This means, according to the dictionary definition of “leverage” that God exerts a power or influence over a person’s sin for His glory.”
What’s wrong with “forgive,” “wash away,” “cleanse,” and other biblical terms? “Leverage,” although more friendly than what the Bible says, is a a diversion, an evacuation of sound doctrine.
He also says in the same video (he is introducing Philippians 2:6-10 (my bold type):
“God doesn’t change his mind…This (Philippians 2:6-10) is God’s KNEE-JERK reaction to our trying to hijack his glory. This is God’s response to the traitor race…who took the freedom He gave us and abused it for our benefit and to his embarrassment. Here’s how He responded: “I’ll teach ‘em.”
Andy Stanley then quotes the Philippians passage and drives the knee-jerk further into the bone:
“That’ll teach ‘em. Yeah, God’s KNEE-JERK reaction in response to us trying to hijack his glory, his response to us trying to hijack his glory, our response to our abuse of freedom.”

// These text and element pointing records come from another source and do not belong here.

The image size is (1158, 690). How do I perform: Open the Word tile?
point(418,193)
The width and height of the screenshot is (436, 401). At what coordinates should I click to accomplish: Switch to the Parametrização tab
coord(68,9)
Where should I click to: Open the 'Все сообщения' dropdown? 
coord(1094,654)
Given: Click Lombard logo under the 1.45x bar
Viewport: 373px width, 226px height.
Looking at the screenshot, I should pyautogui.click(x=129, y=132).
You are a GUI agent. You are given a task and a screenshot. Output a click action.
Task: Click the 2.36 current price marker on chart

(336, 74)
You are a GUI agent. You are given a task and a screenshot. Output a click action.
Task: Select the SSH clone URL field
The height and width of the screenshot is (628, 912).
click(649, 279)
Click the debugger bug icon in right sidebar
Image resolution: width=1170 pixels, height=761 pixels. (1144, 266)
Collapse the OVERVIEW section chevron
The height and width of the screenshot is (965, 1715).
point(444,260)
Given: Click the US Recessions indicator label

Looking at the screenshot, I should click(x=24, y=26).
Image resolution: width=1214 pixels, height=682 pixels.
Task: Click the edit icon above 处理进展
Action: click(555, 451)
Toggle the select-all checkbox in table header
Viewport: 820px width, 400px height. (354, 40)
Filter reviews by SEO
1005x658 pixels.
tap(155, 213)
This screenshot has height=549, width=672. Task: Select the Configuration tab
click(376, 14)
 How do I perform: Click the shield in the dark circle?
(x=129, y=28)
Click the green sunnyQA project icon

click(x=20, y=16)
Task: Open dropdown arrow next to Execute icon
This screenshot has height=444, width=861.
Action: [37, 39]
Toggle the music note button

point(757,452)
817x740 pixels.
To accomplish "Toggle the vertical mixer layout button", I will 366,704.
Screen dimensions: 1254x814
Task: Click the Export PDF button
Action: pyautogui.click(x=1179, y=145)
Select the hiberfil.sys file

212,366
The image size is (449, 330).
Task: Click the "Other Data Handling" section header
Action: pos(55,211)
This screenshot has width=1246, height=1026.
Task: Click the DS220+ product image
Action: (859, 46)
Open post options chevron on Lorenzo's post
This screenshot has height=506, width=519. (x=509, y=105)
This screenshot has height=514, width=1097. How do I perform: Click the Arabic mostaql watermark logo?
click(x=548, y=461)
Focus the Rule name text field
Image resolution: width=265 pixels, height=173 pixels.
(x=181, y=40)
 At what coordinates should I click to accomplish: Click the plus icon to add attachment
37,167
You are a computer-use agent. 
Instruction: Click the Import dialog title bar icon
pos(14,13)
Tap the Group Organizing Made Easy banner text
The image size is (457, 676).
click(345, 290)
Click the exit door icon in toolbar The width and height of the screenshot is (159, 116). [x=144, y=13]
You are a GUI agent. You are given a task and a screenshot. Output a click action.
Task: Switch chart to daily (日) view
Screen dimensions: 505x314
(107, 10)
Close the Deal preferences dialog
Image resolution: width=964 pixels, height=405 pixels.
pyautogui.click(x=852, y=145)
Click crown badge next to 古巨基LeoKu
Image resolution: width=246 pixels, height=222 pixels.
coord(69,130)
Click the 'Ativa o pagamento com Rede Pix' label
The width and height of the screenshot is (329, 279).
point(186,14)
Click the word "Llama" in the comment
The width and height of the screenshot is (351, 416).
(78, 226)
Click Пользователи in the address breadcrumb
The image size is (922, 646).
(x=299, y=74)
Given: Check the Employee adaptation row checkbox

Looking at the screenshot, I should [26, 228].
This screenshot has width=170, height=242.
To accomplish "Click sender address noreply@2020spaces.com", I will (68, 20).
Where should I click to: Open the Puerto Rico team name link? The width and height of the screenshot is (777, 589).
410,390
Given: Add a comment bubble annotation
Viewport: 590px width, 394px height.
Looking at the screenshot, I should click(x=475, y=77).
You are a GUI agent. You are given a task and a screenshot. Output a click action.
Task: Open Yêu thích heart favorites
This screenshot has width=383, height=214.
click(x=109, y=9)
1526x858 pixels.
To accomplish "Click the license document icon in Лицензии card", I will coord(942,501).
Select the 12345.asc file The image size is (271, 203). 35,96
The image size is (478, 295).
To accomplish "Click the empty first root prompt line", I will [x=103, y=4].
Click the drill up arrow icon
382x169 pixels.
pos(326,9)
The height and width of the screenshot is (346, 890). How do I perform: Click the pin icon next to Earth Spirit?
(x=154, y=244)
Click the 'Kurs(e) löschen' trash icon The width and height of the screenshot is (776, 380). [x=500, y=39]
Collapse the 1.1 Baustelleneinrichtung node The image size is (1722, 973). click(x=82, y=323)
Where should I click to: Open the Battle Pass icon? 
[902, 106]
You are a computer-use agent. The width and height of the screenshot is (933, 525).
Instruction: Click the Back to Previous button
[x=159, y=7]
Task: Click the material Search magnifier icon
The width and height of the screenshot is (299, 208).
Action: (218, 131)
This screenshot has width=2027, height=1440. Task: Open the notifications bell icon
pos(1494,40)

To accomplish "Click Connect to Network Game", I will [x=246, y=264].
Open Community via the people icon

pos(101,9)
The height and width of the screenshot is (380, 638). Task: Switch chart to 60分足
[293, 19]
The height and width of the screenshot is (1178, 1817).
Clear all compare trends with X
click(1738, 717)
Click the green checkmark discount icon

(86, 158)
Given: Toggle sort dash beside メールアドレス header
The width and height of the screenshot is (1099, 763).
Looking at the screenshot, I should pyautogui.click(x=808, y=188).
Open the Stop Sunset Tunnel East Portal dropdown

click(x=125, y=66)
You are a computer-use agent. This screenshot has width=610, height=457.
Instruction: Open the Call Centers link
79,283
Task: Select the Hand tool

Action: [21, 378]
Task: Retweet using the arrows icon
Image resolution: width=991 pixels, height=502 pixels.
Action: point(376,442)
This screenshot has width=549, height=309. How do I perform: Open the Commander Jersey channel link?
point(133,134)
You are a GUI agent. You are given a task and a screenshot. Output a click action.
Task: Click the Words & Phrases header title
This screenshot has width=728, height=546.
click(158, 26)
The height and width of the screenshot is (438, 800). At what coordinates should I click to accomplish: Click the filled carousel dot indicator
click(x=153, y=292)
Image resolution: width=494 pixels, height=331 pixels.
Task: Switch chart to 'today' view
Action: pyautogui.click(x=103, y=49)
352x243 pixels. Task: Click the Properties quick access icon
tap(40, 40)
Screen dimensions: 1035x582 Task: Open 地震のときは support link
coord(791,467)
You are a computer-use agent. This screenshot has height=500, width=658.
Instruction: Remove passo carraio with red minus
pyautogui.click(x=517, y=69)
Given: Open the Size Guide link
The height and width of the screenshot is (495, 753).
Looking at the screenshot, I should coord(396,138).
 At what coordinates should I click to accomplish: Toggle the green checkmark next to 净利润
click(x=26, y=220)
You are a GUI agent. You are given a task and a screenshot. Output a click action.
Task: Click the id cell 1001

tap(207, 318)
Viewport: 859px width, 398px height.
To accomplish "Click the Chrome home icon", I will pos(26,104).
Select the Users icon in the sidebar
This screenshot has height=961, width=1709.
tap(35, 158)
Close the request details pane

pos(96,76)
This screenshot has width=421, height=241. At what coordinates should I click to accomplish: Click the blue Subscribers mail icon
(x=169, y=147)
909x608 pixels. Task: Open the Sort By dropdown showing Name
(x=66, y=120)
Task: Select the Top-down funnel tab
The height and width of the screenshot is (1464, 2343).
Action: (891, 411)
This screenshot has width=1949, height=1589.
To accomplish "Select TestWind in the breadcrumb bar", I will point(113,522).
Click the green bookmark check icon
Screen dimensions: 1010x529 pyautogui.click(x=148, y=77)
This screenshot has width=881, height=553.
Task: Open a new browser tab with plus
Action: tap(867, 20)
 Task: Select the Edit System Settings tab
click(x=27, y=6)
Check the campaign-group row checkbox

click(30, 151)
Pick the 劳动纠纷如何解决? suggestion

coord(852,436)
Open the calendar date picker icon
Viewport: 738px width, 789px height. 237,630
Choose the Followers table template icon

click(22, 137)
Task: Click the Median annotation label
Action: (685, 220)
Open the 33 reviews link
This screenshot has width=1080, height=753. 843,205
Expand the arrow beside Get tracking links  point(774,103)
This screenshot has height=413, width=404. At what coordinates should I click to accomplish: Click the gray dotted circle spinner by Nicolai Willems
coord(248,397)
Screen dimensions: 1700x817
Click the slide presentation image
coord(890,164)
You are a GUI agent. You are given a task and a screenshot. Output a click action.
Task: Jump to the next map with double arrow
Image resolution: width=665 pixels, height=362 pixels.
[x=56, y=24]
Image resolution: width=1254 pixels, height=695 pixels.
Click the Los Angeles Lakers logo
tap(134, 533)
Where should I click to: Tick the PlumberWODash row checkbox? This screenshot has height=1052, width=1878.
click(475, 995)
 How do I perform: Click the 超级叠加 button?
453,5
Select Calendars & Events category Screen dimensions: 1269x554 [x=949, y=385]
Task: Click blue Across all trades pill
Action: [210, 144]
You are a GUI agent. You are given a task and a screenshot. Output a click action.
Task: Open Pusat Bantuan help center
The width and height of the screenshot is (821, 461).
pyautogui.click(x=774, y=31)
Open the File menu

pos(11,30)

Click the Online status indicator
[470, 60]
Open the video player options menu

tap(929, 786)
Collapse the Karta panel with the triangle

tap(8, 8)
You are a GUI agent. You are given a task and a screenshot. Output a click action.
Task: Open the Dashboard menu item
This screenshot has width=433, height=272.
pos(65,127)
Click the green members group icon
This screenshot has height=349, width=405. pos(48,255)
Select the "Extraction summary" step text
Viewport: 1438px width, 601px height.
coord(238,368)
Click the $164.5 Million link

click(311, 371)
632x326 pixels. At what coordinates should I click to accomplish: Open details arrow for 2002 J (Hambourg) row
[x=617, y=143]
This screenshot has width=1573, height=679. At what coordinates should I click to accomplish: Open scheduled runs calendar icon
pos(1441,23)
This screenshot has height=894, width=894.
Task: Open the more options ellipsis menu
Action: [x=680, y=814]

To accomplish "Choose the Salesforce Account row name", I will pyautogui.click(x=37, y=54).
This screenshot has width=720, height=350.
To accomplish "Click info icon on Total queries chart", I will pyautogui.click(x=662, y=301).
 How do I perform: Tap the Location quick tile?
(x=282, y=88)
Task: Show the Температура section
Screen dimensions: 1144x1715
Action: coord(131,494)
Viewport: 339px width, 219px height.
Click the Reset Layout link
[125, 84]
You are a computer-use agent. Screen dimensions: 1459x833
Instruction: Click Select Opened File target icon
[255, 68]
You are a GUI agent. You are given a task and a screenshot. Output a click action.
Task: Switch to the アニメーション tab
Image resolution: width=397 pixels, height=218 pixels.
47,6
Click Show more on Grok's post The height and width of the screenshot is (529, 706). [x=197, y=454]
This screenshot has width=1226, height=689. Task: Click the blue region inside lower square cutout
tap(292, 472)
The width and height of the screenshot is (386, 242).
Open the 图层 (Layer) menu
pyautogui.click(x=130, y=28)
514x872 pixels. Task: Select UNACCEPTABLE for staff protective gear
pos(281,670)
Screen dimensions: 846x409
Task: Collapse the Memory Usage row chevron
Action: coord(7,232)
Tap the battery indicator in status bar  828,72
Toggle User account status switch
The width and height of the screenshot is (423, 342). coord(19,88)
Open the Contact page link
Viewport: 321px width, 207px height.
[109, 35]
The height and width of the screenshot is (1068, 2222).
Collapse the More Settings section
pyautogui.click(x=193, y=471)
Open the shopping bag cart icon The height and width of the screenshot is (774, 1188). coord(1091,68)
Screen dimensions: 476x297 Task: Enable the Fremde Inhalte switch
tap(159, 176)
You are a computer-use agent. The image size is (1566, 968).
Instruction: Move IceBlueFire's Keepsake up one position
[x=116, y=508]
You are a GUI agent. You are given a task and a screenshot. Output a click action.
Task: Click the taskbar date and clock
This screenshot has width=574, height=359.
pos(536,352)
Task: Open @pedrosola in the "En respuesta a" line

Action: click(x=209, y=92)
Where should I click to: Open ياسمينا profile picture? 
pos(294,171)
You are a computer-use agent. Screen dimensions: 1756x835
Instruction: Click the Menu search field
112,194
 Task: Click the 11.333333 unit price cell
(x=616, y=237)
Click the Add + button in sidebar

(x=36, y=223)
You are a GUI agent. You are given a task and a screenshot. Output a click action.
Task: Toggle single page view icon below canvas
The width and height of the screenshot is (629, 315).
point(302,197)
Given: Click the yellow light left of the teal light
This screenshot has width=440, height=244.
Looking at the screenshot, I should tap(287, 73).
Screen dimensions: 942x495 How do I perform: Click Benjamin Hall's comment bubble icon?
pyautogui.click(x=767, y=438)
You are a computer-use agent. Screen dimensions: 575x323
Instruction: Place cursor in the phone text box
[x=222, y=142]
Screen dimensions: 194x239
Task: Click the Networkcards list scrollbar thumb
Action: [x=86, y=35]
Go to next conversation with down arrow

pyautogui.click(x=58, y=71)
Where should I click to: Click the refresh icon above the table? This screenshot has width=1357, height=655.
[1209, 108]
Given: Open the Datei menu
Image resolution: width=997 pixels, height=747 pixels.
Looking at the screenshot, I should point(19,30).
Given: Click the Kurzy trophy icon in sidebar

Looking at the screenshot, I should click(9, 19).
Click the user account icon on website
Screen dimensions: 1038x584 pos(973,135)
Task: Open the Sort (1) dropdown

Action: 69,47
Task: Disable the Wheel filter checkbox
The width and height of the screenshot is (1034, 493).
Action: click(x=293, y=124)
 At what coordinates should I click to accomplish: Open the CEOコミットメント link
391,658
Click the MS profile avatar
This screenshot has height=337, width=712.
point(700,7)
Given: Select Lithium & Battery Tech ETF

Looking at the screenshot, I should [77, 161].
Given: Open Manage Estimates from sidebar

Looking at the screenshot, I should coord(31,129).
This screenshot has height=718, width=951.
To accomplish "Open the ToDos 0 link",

(“That’ll teach ‘em” – c’mon now. Where does one infer such kind of “God-talk” from Philippians 2, or from any part of the Bible, for that matter).
The Philippians passage does say something about knees; all knees will one day bow at the name of Jesus. Who knows, perhaps many knees will also jerk to the ground. It is certain, however, that the God of the Bible does not not respond with knee-jerk reactions; for as Louie Giglio says, “God is all-knowing” and so does not change his mind. (See my critique of Louie Giglio’s “Great is our God”).
See http://onedaringjew.wordpress.com/2011/01/27/philippians-26-10-knee-jerk-theism/
I haven’t read Andy Stanley’s book on grace, which has received rave reviews. What concerns me is how God’s “grace” – for grace is central to the Philippians passage – resonates with God’s (?) knee-jerk reactions to sin. Surely God had it all planned and known from eternity – as the Bible says clearly? I detect a smidgen of open-theism. But even in open theism, there is no talk of divine knee-reject reactions, is there?